## Exercise input
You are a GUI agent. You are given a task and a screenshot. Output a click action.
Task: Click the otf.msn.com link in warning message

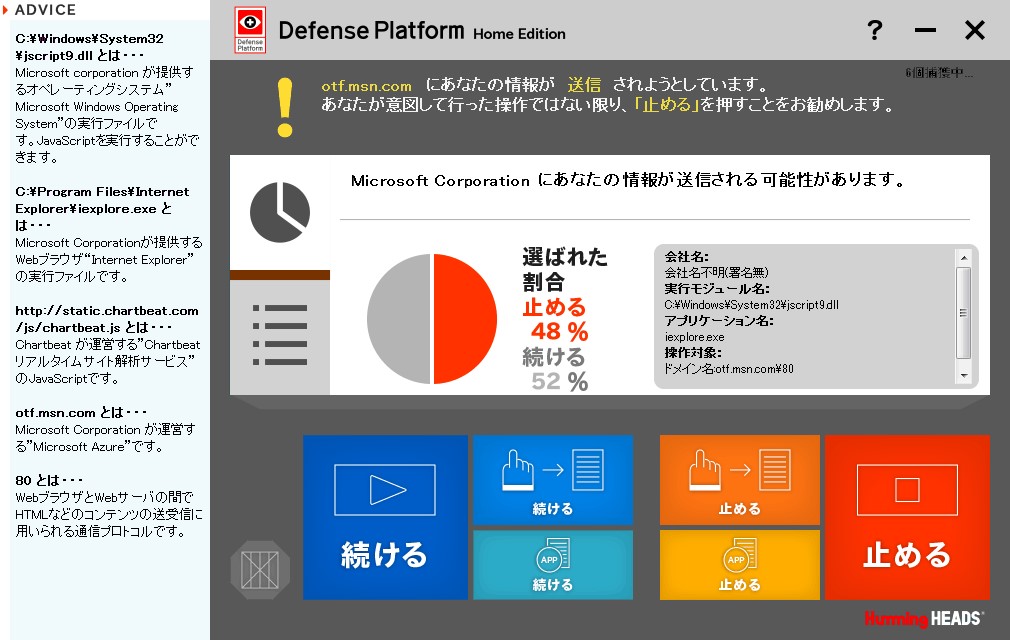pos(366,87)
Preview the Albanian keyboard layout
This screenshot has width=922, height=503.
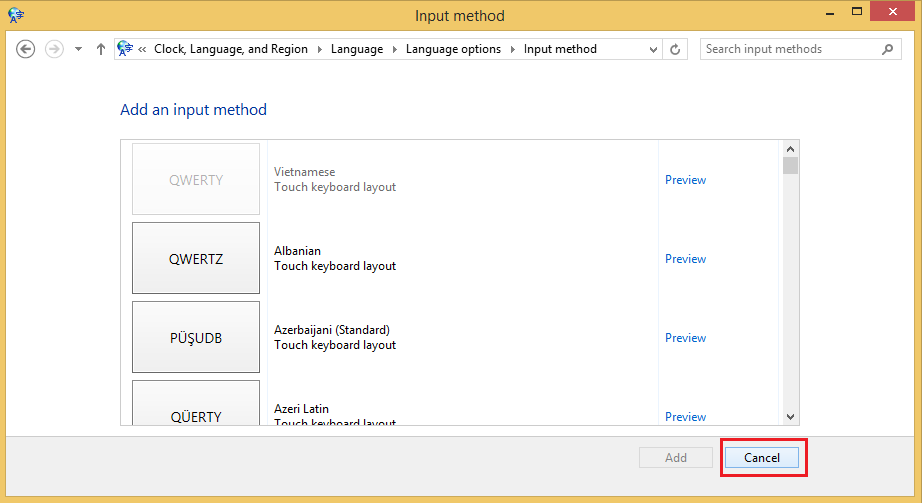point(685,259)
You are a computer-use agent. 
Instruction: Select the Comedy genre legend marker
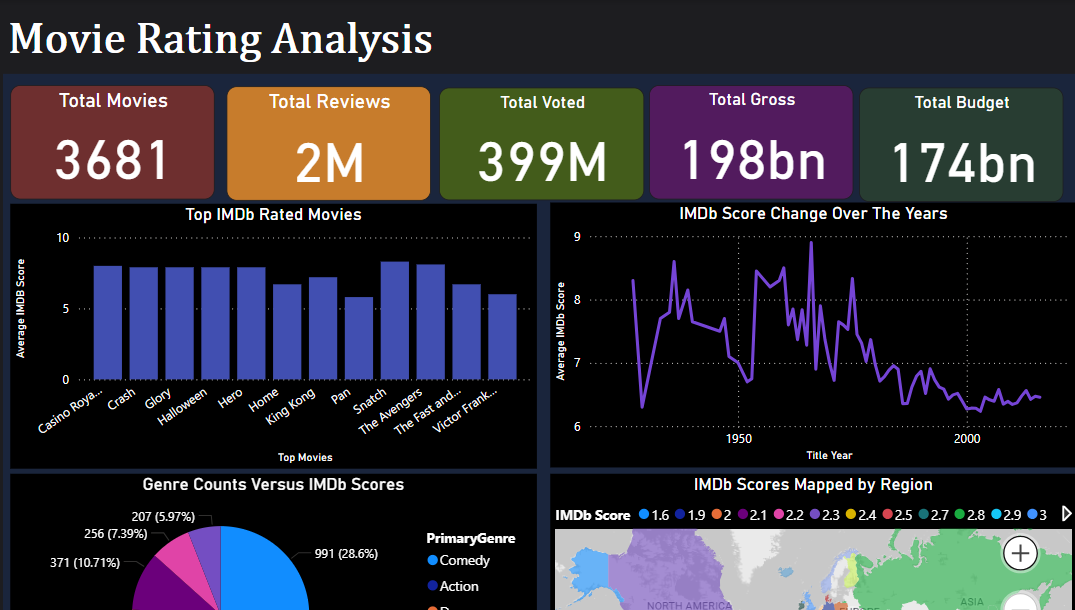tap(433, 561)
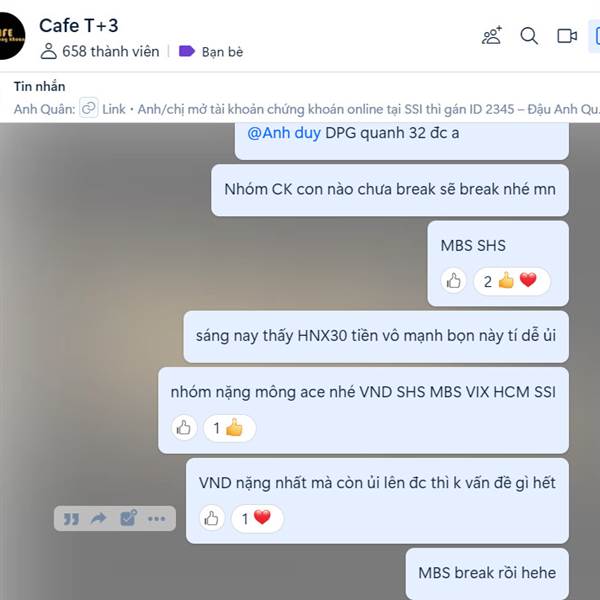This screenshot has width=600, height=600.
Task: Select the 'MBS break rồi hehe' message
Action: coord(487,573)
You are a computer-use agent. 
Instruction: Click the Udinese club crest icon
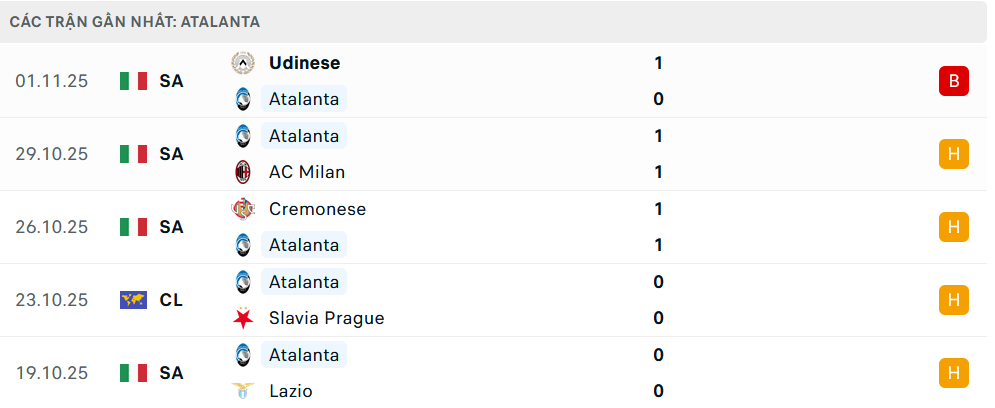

## Required action
All entries should be reproduced exactly; no picture belongs in the result.

## Exercise output
You are a GUI agent. You are given a task and a screenshot. Output a click action.
Task: Click the otf.msn.com link in warning message

pos(366,87)
Preview the Albanian keyboard layout
This screenshot has width=922, height=503.
point(685,259)
You are a computer-use agent. 
Instruction: Select the Comedy genre legend marker
tap(433, 561)
This screenshot has width=600, height=600.
Task: Select the 'MBS break rồi hehe' message
Action: coord(487,573)
You are a computer-use agent. 
Instruction: Click the Udinese club crest icon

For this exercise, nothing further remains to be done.